Safdar is full of praise for the organisation, which she credits with boosting her confidence and allowing her to make friends from around the world. “When I first arrived in Glasgow, I had kids and didn’t really do anything. I was a mum, at home. Then, when my kids were in primary school, I thought, I need to do something, they’re growing up now.’ I started volunteering at different places and didn’t find one that was nice and friendly. When I came here, it was different,” she said.

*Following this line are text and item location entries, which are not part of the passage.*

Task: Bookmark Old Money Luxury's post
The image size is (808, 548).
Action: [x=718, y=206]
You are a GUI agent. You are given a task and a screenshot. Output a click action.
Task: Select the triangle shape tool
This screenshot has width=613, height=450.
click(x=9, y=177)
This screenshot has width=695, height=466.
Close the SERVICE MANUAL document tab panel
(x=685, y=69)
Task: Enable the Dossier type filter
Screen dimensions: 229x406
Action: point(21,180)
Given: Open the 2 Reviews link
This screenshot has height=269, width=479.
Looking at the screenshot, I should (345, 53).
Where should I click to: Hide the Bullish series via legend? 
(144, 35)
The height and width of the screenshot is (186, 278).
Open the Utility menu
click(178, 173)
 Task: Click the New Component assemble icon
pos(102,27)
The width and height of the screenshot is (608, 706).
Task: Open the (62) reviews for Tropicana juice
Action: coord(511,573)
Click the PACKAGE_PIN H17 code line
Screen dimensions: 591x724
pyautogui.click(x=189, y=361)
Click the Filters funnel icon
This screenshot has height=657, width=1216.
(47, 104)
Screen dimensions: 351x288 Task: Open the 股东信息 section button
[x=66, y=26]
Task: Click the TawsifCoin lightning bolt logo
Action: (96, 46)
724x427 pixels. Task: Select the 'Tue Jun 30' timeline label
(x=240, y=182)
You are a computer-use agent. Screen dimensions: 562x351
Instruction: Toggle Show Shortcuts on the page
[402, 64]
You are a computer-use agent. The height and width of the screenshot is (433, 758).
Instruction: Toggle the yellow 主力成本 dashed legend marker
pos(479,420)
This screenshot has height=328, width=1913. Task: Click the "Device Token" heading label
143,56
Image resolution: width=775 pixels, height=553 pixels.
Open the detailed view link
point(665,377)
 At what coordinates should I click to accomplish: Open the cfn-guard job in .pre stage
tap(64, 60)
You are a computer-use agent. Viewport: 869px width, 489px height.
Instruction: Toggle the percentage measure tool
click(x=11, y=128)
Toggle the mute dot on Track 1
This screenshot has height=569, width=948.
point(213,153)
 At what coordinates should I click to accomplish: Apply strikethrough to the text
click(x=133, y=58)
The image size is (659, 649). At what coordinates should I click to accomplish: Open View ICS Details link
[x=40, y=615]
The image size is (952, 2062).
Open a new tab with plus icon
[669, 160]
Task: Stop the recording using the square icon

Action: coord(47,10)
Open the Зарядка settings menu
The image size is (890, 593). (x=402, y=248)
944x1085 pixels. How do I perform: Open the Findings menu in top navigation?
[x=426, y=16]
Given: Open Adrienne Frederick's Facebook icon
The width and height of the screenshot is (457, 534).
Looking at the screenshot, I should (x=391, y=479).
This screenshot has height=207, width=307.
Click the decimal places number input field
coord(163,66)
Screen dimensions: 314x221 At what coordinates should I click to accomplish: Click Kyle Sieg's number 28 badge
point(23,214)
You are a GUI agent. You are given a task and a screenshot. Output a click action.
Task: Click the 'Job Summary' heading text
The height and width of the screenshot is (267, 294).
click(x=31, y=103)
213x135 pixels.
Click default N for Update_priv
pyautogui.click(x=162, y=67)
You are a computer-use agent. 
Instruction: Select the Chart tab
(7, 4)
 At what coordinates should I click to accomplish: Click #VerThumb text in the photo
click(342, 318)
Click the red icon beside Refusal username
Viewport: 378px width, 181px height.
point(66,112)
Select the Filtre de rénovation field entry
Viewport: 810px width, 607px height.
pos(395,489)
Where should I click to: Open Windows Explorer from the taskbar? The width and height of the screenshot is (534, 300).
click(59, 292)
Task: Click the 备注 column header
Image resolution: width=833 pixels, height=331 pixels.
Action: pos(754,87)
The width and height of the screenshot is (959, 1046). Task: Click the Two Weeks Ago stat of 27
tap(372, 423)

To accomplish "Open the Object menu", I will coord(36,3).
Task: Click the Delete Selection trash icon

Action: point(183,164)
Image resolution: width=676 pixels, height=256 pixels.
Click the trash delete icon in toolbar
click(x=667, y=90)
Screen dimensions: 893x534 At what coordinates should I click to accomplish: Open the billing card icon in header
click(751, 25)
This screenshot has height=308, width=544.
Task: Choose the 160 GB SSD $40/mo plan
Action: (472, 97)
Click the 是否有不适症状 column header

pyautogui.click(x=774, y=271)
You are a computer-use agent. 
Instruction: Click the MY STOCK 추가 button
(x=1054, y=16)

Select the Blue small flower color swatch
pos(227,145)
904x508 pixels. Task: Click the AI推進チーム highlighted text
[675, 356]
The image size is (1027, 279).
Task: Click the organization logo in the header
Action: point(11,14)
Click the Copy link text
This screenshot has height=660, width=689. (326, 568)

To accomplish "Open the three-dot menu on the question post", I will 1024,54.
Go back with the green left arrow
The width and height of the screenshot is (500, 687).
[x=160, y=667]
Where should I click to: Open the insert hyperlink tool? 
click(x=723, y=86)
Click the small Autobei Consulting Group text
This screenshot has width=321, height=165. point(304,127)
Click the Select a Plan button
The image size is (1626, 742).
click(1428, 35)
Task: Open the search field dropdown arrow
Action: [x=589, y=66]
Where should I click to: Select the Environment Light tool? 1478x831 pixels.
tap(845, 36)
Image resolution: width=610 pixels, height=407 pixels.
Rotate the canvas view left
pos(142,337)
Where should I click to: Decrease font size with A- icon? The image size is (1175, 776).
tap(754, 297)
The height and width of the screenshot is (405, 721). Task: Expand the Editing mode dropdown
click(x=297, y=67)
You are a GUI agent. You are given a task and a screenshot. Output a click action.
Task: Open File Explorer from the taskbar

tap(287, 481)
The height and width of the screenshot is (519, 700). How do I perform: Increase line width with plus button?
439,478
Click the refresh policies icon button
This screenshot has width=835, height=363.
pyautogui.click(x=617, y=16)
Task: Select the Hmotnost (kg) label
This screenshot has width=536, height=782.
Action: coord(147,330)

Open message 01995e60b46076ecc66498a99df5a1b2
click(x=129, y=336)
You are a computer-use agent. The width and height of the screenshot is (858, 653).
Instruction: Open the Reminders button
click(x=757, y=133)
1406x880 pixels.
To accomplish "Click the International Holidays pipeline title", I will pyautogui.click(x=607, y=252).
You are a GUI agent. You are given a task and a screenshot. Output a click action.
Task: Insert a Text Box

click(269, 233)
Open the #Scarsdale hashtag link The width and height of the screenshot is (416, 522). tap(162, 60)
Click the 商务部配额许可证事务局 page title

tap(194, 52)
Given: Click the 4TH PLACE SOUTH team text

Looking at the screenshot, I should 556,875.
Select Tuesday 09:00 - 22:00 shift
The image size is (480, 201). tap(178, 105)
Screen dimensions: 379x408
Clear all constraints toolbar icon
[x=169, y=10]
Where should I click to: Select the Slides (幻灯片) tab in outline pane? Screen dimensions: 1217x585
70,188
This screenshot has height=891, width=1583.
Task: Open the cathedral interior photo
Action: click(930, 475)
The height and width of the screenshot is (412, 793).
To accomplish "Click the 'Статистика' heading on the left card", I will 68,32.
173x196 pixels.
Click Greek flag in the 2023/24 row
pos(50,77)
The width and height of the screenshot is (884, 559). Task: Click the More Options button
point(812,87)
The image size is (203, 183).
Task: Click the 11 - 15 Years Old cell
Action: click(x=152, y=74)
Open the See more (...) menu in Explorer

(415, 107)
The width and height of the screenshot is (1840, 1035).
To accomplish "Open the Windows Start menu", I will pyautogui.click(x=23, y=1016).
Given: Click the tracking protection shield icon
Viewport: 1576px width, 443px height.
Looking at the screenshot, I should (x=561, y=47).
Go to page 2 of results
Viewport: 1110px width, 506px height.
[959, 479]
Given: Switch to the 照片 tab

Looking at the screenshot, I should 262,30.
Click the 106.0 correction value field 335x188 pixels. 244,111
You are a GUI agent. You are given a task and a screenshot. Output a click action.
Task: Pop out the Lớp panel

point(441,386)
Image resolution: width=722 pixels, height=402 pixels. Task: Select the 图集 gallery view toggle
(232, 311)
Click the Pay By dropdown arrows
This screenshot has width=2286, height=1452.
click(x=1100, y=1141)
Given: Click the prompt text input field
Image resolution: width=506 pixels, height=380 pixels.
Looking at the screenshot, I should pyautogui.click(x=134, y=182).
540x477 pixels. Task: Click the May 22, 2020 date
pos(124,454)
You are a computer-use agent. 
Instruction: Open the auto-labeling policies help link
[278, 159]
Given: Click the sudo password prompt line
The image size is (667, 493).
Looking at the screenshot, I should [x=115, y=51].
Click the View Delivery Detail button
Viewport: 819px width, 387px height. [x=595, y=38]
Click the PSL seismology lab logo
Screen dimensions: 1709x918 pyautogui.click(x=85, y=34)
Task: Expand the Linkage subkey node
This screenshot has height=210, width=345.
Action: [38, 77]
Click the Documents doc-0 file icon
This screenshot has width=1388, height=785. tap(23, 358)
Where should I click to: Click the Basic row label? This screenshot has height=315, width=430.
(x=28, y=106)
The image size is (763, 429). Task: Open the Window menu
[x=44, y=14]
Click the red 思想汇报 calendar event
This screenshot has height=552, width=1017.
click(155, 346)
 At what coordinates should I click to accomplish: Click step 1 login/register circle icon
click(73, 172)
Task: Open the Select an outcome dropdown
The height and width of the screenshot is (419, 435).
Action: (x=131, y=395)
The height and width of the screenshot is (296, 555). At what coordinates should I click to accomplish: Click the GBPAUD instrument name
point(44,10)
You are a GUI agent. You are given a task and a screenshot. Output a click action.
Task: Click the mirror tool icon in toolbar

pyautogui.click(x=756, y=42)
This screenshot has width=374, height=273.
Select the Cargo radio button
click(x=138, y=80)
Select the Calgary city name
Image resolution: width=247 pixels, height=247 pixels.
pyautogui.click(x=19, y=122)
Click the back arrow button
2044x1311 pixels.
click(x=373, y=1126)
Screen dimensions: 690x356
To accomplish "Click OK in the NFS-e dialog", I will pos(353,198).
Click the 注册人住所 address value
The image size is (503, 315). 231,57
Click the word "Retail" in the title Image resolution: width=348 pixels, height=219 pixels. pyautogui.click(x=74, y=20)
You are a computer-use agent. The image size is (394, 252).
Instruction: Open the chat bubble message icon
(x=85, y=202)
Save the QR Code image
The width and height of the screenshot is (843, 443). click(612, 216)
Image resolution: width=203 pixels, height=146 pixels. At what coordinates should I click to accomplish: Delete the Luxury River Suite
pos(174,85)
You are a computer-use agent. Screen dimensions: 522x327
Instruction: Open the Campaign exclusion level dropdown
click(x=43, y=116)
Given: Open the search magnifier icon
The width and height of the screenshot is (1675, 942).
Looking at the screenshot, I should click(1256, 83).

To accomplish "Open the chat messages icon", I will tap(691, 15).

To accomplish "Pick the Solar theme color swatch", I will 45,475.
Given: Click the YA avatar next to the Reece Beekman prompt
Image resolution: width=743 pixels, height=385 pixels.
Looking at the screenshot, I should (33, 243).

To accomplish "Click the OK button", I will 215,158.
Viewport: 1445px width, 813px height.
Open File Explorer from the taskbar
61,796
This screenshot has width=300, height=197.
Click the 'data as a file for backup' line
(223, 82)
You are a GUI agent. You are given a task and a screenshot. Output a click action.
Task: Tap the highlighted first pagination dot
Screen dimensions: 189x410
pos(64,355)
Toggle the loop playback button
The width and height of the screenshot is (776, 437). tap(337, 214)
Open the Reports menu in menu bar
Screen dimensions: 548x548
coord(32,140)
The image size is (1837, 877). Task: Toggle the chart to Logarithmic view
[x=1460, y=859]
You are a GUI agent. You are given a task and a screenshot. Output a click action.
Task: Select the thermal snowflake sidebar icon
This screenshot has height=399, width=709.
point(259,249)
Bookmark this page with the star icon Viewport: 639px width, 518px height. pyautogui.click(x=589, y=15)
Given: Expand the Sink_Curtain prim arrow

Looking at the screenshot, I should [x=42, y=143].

“Most people, when they come to the UK, stay within their community. They are afraid to meet other people. One of the main problems is language. Places like here encourage people to integrate, especially the classes, the gardening group, the cookery. The environment is so good and friendly. Within a few days you are like, ‘OK, it’s fine, they are like us.’ Nobody laughs at you, nobody makes fun of you, people don’t make you feel you are less than them. They give you respect. That’s all you need.”
Amanda Patterson, chief executive of the Hidden Gardens, explained that a special effort was made to engage with locals from the outset. Over a period of 18 months, the charity spent time talking with and listening to the community about what they wanted from the space and what was missing in Pollokshields.
“What was overwhelmingly coming back from the community was that green spaces didn’t feel safe, particularly for Muslim women,” she said.
Concerns about racism when out in public, the need for women-only spaces and a lack of diverse voices in decision-making about public spaces were common. At design stage, it was decided that a fence would be placed around the Hidden Gardens and a decision was made to ensure that the space would be staffed at all times. Alcohol, smoking and pets are not allowed on the premises.
“It makes sure that it’s a clean space and that it’s neutral for anyone to use,” Patterson said.
The approach has worked. In addition to visitors, around 30 people volunteer on a regular basis to maintain the garden. Many are people seeking asylum in the UK and a significant number come to practise their English. Around 100 more locals help out as and when needed.
Patterson is most proud of the garden’s programme of events, ranging from art exhibitions and performances to more solemn gatherings. One that stands out for her was for Syrian refugees, when a fragrant white rose was added to the gardens in remembrance of Abu Ward, a Syrian man who maintained a garden in war-torn Aleppo for five years before being killed by a bomb. Food was served, choirs sang and children took part in the Refuweegee letter-writing campaign, in which handwritten notes were sent to welcome new arrivals to the city.
“There were people from different cultures involved, but particularly Syrian refugees were given a platform to feel visible and heard in the community,” said Paterson. “That was one of the original purposes for the garden when it was created.”